▶ [THE TASK]:
Write out the lines starting at the one that holds "Given: Expand the Tipe Kas dropdown" and ending with the final line of the data, exactly and with no others.

[Dataset entries]
__________________________________________________

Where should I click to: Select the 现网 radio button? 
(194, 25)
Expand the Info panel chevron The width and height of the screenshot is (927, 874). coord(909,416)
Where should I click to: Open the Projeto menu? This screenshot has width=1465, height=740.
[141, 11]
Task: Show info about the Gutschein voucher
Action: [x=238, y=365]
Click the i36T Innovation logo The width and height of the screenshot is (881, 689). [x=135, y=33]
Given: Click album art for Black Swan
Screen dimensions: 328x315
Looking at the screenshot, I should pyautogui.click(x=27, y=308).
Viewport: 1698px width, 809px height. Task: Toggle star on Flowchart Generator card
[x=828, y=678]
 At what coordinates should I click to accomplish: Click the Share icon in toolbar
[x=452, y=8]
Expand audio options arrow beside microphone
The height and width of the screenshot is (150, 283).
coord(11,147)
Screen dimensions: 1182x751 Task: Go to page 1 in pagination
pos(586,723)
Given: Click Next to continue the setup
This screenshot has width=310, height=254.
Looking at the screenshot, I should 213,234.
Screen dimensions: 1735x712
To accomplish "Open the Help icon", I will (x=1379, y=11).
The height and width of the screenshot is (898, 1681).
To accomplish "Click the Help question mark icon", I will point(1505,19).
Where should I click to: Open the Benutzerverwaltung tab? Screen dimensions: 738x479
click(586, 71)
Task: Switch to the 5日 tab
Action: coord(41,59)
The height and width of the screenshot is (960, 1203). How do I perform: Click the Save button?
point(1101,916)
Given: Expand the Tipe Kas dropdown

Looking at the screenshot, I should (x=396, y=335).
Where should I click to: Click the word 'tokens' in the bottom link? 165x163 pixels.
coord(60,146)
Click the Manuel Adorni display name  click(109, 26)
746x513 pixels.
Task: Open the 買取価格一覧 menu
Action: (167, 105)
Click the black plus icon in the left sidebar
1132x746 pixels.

__________________________________________________

▶ [PROBLEM SOLUTION]:
Given: Expand the Tipe Kas dropdown

Looking at the screenshot, I should (x=396, y=335).
Where should I click to: Click the word 'tokens' in the bottom link? 165x163 pixels.
coord(60,146)
Click the Manuel Adorni display name  click(109, 26)
746x513 pixels.
Task: Open the 買取価格一覧 menu
Action: (167, 105)
Click the black plus icon in the left sidebar
1132x746 pixels.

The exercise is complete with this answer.